Güncelleme Tarihi:
Türk-İş Başkanı Ergün Atalay, kıdem tazminatı konusunda duruşlarının çok net olduğunu söyledi. Atalay, “Bir hak kaybını kabul etmemiz mümkün olamaz. Kıdem tazminatı hepimizin hayat boyu yaptığı tek birikim. Kızımızın çeyiz, oğlumuzun düğün parası. Kıdem tazminatımız olmazsa, dikili ağacımız da olmaz” dedi. Bu nedenle kıdem tazminatında geriye gidiş niteliğinde hiçbir uygulamaya göz yummayacaklarını kaydeden Atalay şöyle devam etti: “Kıdem tazminatının 30 gün üzerinden hesaplanması vazgeçemeyeceğiz bir husus. Bir de açıklanan zorunlu bireysel emeklilik, sosyal güvenlik reformu gibi kavramlar acaba çalışanlara dönük ‘ne tür maliyetler gelecek’ sorusunu akla getiriyor. Fatura çalışana, garip-gurabaya çıkarılmasın.

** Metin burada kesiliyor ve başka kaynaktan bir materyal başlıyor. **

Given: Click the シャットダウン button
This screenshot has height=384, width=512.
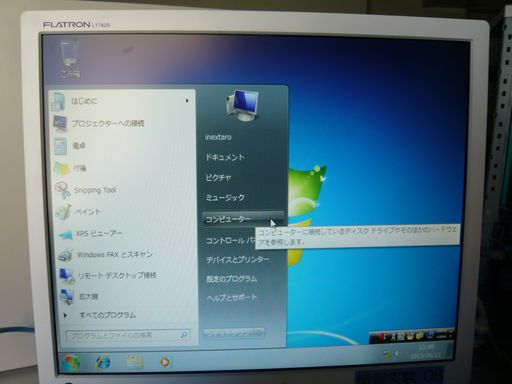Looking at the screenshot, I should [x=229, y=332].
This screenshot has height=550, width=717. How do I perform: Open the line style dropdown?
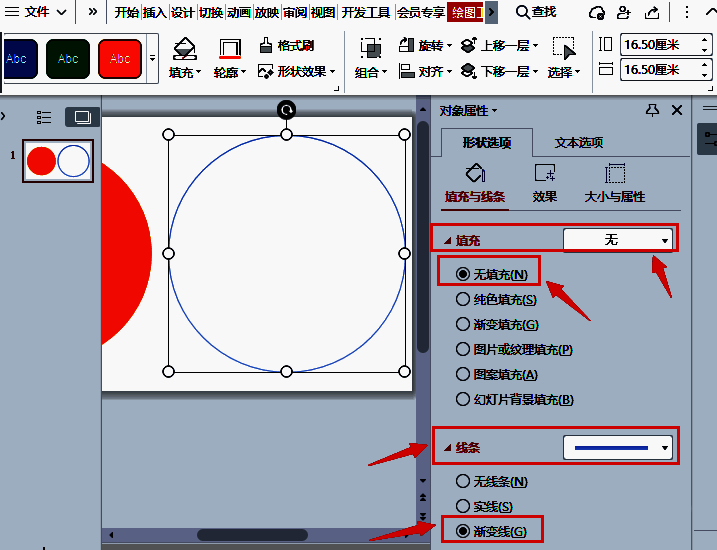(x=618, y=448)
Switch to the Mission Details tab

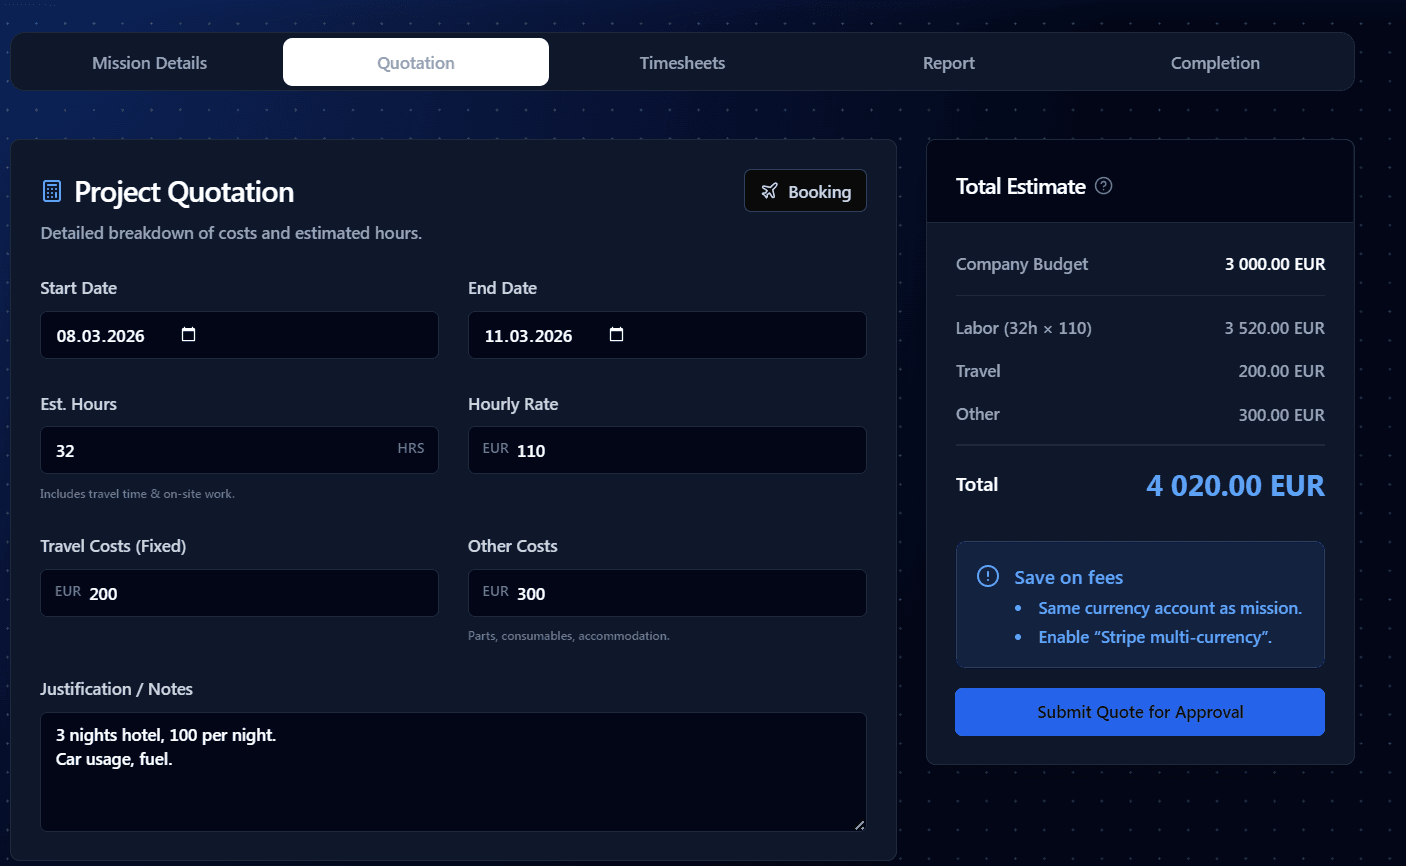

Reform çalışana haram olmasın.”
EKSİKLİK GİDERİLSİN
Hak-İş Başkanı Mahmut Arslan da, kıdem tazminatı konusunda düzenleme yapılmasına itiraz etmeyeceklerini, ancak kazanılmış haklara dokunulmasını istemediklerini açıkladı. Arslan, “Biz kıdem tazminatı mevzuatının yetersiz olduğunu düşünüyoruz. Özel sektörde çalışanlar erişim ve almakta ciddi zorluklar yaşıyor. Yeni bir mevzuat gerekiyor. Bunun nasıl olacağını oturur, konuşuruz. Ama biz işçi lehine olan mevcut hakların geriye götürülmesinde yok. Mevcut haklar daha iyi iyileştirilir ona bakıyoruz. Bir de zorunlu bireysel emeklilikten bahsediliyor. Benim anlamadığım 2020 lira alan bir işçi, neden tasarruf edecek? Zorunlulukla yapılacak bir düzenlemeye karşı olacağımızı daha önce de dile getirmiştik” açıklamasını yaptı.
KAPANMIŞ BİR TARTIŞMA
DİSK Başkanı Arzu Çerkezoğlu ise kıdem tazminatı tartışmasının yeniden açılmamasını istedi. Çerkezoğlu açıklamasında, “Fon, çok temel bir iş güvencesi dayanağımızı kaybetmek demektir, ekonomik kriz koşullarında daha fazla işsizlik demektir. Fon, kıdem tazminatının miktarının düşmesi demektir. Bireysel emeklilik sisteminin zorunlu hale gelmesi, reel olarak ücretlerin bu kadar gerilediği bir süreçte zorunlu olarak bu kesintilerin yapılması kabul edilemez. Bu çok açıkça işçiden kesip işverenlere kaynak aktarmaktır. Kriz koşullarında korunması gereken işçilerdir” ifadelerini kullandı.